# Cyp started to grow outside



## Dido (Apr 19, 2010)

Now it is starting here too. 
My first cyp looks outside. 

Wanted to share this photos with you


Girls Games 

My first Cyp debile is showing up


gameduell


----------



## NYEric (Apr 19, 2010)

Nice. I'm assuming this is in your property. Keep us posted please.


----------



## KyushuCalanthe (Apr 19, 2010)

NYEric said:


> Nice. I'm assuming this is in your property. Keep us posted please.



I'm pretty sure C. debile doesn't live in Germany naturally! oke:


----------



## Dido (Apr 19, 2010)

This is my property. Till now I didnt heard that it grows in europe at all. 
The first picture is fasciolatum at the right, on the top not good to seen a henryii, between a little hybrid in the 3 year. On the right I dont know till now for sure. 
I baught it with 6 years?? flowering sized as a franchetii, but about the leayves for sure not. And the noses are to big for it. 
So I am stil waiting since 3 years. Now it has 4 noses so hopefully I will get a bloom. The last years all blooms were dead and brown, and I dont know why. 
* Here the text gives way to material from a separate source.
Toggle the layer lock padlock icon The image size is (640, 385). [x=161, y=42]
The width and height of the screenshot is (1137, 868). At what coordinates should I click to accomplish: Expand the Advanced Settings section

The debile is a part of my garden which is more wet and not special beds for cyps, but debile formosanum behind, not yet out and japonicum likes it very much, the dry leaves are very big natural german ferns.


----------



## NYEric (Apr 19, 2010)

KyushuCalanthe said:


> I'm pretty sure C. debile doesn't live in Germany naturally! oke:



And I'm pretty sure cyps, goodyeras, and tipularias don't live on Bleeker Street naturally but they're there and it's not my property!


----------